## Task prompt
Start at the line below containing "The width and height of the screenshot is (1456, 832)." and stop at the line containing "Image resolution: width=1366". Repeat every line of that stretch exactly, and nothing outside it.

Stored data
==============================

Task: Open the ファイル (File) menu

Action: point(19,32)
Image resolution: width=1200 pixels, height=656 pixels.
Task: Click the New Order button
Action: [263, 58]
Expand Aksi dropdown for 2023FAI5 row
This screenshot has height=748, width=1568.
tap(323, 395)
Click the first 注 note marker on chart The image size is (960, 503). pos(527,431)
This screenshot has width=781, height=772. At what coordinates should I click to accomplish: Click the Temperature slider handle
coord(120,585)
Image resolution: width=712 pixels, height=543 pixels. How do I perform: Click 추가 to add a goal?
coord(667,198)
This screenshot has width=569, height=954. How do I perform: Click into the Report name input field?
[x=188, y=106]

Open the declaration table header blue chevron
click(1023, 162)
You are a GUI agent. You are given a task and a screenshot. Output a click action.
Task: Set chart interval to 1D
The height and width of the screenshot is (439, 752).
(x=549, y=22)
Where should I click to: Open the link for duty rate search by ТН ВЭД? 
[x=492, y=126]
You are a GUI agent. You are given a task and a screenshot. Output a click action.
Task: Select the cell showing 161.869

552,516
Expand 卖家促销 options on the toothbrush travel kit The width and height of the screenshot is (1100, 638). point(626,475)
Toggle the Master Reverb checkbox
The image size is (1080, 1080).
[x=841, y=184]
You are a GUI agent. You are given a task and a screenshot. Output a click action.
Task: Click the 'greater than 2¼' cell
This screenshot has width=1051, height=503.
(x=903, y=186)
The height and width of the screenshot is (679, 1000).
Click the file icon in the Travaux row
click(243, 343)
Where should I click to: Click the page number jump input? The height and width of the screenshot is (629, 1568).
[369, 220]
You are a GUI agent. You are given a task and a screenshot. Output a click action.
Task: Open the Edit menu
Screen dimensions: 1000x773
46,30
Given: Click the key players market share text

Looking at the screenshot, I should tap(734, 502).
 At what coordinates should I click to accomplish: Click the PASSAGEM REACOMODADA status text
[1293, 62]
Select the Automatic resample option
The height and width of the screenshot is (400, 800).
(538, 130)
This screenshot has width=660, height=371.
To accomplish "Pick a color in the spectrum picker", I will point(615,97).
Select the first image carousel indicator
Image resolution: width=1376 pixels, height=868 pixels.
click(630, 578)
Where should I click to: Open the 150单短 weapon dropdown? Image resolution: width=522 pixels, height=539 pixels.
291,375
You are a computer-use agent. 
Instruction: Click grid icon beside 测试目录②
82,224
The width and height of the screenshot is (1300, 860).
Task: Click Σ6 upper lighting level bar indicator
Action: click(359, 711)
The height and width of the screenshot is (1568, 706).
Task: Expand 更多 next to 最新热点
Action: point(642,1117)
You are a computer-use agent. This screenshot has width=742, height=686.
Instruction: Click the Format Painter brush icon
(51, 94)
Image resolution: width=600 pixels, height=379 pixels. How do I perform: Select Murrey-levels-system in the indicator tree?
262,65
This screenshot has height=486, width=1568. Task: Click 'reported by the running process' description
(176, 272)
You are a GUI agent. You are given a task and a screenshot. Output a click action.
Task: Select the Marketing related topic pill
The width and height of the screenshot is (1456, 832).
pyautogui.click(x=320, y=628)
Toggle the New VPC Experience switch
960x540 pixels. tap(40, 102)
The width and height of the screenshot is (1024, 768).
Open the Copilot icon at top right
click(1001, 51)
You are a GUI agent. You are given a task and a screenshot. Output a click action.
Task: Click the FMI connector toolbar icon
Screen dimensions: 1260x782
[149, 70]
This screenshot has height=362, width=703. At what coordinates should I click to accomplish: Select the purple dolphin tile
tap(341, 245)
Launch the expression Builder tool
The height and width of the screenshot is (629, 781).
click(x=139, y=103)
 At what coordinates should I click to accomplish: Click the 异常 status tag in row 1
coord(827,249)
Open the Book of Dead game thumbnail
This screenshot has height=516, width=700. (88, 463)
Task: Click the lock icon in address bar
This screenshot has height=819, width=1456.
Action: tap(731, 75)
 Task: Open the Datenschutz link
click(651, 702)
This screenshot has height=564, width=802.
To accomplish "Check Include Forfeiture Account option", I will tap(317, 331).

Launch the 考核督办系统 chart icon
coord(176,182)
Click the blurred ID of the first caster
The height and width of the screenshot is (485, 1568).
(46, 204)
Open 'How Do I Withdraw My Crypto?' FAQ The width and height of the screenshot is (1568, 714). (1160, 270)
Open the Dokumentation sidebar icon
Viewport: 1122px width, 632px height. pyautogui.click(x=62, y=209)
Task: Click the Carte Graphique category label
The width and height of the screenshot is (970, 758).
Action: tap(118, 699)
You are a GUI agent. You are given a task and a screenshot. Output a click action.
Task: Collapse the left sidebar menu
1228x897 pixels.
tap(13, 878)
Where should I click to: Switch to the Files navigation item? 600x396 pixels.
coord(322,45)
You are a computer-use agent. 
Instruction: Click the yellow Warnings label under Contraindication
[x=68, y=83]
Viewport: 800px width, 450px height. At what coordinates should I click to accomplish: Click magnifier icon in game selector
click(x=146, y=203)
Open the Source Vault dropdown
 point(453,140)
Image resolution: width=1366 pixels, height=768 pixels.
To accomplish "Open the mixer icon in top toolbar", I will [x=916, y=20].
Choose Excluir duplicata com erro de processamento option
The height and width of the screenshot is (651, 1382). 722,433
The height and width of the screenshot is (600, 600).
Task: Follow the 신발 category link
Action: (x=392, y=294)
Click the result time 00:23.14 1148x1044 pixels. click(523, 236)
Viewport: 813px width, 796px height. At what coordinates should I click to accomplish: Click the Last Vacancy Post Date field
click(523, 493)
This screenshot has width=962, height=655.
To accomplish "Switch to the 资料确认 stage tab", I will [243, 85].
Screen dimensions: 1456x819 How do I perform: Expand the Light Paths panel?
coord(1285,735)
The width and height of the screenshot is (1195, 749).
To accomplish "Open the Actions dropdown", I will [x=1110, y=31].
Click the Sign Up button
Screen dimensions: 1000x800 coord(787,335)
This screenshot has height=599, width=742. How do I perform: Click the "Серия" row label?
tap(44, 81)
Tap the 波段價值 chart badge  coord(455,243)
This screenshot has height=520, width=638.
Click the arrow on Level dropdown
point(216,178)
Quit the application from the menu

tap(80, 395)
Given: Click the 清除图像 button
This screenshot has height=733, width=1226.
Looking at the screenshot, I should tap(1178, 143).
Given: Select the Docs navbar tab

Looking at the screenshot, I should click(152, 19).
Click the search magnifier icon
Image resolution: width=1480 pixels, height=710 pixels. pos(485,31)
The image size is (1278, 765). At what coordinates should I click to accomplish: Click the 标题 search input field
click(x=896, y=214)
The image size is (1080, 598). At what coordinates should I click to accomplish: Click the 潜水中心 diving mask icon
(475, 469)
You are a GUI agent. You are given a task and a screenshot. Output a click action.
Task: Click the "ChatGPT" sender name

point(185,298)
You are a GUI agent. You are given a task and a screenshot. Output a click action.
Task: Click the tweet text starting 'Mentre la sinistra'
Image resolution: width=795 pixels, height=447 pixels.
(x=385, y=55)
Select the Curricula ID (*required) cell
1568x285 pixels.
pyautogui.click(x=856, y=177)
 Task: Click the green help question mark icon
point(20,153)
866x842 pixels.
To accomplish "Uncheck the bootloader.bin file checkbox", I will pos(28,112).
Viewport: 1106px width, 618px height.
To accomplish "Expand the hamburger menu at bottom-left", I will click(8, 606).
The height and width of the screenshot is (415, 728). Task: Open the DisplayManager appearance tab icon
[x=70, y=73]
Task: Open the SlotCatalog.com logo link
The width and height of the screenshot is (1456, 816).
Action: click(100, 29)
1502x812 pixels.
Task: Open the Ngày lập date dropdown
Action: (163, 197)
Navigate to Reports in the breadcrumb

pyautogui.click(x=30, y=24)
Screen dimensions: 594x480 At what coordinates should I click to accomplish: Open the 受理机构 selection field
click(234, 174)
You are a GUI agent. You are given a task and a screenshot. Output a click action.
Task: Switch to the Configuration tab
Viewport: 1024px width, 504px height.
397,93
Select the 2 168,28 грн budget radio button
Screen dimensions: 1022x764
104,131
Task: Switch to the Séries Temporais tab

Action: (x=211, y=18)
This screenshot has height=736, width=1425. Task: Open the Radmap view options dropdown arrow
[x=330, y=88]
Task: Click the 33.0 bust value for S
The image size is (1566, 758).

==============================

## Output of the task
The width and height of the screenshot is (1456, 832).
pyautogui.click(x=320, y=628)
Toggle the New VPC Experience switch
960x540 pixels. tap(40, 102)
The width and height of the screenshot is (1024, 768).
Open the Copilot icon at top right
click(1001, 51)
You are a GUI agent. You are given a task and a screenshot. Output a click action.
Task: Click the FMI connector toolbar icon
Screen dimensions: 1260x782
[149, 70]
This screenshot has height=362, width=703. At what coordinates should I click to accomplish: Select the purple dolphin tile
tap(341, 245)
Launch the expression Builder tool
The height and width of the screenshot is (629, 781).
click(x=139, y=103)
 At what coordinates should I click to accomplish: Click the 异常 status tag in row 1
coord(827,249)
Open the Book of Dead game thumbnail
This screenshot has height=516, width=700. (88, 463)
Task: Click the lock icon in address bar
This screenshot has height=819, width=1456.
Action: tap(731, 75)
 Task: Open the Datenschutz link
click(651, 702)
This screenshot has height=564, width=802.
To accomplish "Check Include Forfeiture Account option", I will tap(317, 331).

Launch the 考核督办系统 chart icon
coord(176,182)
Click the blurred ID of the first caster
The height and width of the screenshot is (485, 1568).
(46, 204)
Open 'How Do I Withdraw My Crypto?' FAQ The width and height of the screenshot is (1568, 714). (1160, 270)
Open the Dokumentation sidebar icon
Viewport: 1122px width, 632px height. pyautogui.click(x=62, y=209)
Task: Click the Carte Graphique category label
The width and height of the screenshot is (970, 758).
Action: tap(118, 699)
You are a GUI agent. You are given a task and a screenshot. Output a click action.
Task: Collapse the left sidebar menu
1228x897 pixels.
tap(13, 878)
Where should I click to: Switch to the Files navigation item? 600x396 pixels.
coord(322,45)
You are a computer-use agent. 
Instruction: Click the yellow Warnings label under Contraindication
[x=68, y=83]
Viewport: 800px width, 450px height. At what coordinates should I click to accomplish: Click magnifier icon in game selector
click(x=146, y=203)
Open the Source Vault dropdown
 point(453,140)
Image resolution: width=1366 pixels, height=768 pixels.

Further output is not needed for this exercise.